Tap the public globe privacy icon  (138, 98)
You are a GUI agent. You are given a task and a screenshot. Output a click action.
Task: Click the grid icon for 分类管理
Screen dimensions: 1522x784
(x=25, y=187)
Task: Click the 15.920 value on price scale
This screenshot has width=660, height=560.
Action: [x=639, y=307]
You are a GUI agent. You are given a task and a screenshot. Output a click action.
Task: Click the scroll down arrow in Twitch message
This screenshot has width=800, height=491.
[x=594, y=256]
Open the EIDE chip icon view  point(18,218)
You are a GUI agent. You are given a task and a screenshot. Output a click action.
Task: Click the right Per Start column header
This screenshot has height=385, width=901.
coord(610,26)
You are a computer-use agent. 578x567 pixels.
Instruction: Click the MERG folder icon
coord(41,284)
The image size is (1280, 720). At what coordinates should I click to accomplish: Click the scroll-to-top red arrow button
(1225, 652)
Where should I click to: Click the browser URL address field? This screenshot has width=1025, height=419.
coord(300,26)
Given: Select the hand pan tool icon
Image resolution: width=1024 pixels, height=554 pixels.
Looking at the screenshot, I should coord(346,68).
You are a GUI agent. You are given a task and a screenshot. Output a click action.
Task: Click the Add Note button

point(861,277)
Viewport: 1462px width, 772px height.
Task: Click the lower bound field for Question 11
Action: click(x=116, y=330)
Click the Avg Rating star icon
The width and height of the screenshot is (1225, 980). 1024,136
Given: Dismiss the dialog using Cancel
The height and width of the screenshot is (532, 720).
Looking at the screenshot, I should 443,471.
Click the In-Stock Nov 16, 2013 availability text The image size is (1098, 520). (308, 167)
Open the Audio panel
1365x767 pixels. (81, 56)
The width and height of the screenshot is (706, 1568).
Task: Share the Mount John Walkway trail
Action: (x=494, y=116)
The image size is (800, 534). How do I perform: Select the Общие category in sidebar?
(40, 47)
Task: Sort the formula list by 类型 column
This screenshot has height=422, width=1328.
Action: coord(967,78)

• _Problem details_
Only the lines above from the line with "Given: Select the hand pan tool icon" to the line with "Given: Dismiss the dialog using Cancel", those two lines included, should be reproduced exactly.

• _Result for this exercise_
Given: Select the hand pan tool icon
Image resolution: width=1024 pixels, height=554 pixels.
Looking at the screenshot, I should coord(346,68).
You are a GUI agent. You are given a task and a screenshot. Output a click action.
Task: Click the Add Note button

point(861,277)
Viewport: 1462px width, 772px height.
Task: Click the lower bound field for Question 11
Action: click(x=116, y=330)
Click the Avg Rating star icon
The width and height of the screenshot is (1225, 980). 1024,136
Given: Dismiss the dialog using Cancel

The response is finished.